"Make sure that what you are doing and striving for is going to be worth any sacrifices you will have to make along the way. If it's a relationship, job, anything in life."

Sunday, October 14, 2012

An End of an Era

    Today was an end to an era...  It was my final day at Lowe's.  I have been working there for over four years and it all came down to one day.  I started when I was married as a Dept. Manager and worked there throughout my divorce.  I then realized I would need to have weekends off for Quinn and thats when I went to Paychex.  I have been there over two and a half years and worked at Lowe's part time.  It was hard, and I was tired but I loved the people.  The managers worked with me and even put me on leave for a few months so I could get my life in order.  When I came back they all welcomed me and worked with me to get my schedule set so I could see my Daughter.  My final year I was in the Paint department and made some new friends and grew closer to some other ones.  It was a lot of fun, but I have to say I came home very tired and my family and friends saw it and felt my pain.  They hated how much I had to work and how late I got out.  They also helped me and gave me words of encouragement.

    Paychex decided to move our building to an area where I knew I wouldn't be able to make it to work then home with out filling up on gas ever other day.  It was sad, and honestly it just down right sucks.  I liked my building and everything.  I know sometimes change is good, but I'm not ready for it!  Not yet at least!  Plus I still needed the income!  As the time drew closer I tired to get jobs that kept me in the building or anything to keep my part time job.  I finally asked to be put on leave but my store manager denied it.  There was no reason he just didn't want to help me out.  Sad and everyone was pissed.  (nobody there likes him anyway so).  I fond this out just days ago so I went into work this weekend and worked all weekend.  I was tired and worked long and early hours like usual but I got to see all my friends and just shoot the shit like the good old days.  Saturday was my birthday and everyone was so nice there and the day was great!  I will post about that later.  After work today some people took me out for dinner and we just talked and joked around.  I left my old department and my upper manager a thank you letter to just tell them it was so fun working there and for just being amazing people.

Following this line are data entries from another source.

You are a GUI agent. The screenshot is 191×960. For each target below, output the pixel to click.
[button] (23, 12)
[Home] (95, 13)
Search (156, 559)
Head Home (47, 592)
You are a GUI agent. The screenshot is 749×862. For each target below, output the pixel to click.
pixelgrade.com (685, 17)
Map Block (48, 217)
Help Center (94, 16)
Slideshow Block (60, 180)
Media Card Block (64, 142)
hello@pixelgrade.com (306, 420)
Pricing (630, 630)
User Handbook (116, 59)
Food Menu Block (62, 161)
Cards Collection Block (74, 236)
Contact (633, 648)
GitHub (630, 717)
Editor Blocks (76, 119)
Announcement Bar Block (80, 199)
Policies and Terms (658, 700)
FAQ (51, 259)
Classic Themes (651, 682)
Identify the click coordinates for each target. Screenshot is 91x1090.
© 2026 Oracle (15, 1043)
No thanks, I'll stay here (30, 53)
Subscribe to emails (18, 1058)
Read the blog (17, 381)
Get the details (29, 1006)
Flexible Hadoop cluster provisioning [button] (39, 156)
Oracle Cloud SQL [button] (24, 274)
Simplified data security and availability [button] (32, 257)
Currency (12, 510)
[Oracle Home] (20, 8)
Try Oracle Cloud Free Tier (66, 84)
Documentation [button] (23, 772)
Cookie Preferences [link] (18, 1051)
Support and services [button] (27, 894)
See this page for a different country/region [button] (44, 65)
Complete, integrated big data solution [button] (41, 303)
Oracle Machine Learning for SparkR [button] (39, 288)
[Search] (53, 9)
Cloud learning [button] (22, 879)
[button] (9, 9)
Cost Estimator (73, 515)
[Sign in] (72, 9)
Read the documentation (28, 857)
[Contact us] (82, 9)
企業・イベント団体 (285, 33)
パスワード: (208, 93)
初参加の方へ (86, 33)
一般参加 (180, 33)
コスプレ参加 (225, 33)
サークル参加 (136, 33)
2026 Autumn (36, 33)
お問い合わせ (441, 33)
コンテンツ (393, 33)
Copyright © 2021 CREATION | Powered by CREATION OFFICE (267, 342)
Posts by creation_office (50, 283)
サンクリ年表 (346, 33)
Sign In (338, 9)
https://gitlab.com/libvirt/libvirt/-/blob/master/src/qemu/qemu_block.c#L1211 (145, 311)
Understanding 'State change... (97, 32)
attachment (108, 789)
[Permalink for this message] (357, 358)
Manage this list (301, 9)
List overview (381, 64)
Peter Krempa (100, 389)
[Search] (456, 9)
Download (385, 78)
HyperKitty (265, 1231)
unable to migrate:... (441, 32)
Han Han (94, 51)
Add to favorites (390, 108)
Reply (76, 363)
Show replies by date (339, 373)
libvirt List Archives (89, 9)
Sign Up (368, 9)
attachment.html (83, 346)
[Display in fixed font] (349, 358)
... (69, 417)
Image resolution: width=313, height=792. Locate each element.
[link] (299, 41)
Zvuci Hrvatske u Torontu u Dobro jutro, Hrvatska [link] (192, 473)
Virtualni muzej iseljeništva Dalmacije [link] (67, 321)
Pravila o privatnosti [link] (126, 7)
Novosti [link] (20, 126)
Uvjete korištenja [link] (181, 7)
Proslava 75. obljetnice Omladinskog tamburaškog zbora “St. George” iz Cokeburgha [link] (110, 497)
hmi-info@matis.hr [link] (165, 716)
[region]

     As I drove home I got sad, yes I am tired and my knee's hurt but I really will miss that place.  Just something about leaving hurts.  Four years is a long time and even though the days are long and hard you still go in, sometimes its honestly because of the company.  I guess I'll have more free time now to work out or work on the house and stuff.  Maybe I can take up some new hobby lol.  As I sit here and look back at my time there my heart hurts a little.  Life goes on, even thought this was just a job I will miss it.  People get attached to things even if its just work.  We love to go in and see the people we work with and talk about our kids and now I have to press on.  I will go in from time to time but honestly I will really miss that place.   My family would come to see me or my Aunt would come in and bring dinner and walk around and talk with me.  My office at Paychex used to be right up the road from her home and now it is very far.

     Change, I will someday have to post about it, how it effects us and how we deal with it.  I just wanted to end by saying it was a great four years and the next few weeks will be hard.  I will come home to a quiet home and have to actually pass the time.  I will have to get up extra early to drive the further rout to my new office.  I will miss all my friends I grew to love.  Change...  Funny thing it is...  It can make us feel good, and sad, sometimes all at once too.  So as I go to sleep now and post this I will get up and keep pressing on because in life we just have to.  

~Goodbye Lowe's, somedays you were good to me, and somedays you were hard on me but in the end I will miss you...

Always remember,
You are never alone

Love,
Christopher

1 comment:

  1. This is not an end but a new beginning. Sport you have made it through a great deal of new beginnings and this one will be a success also.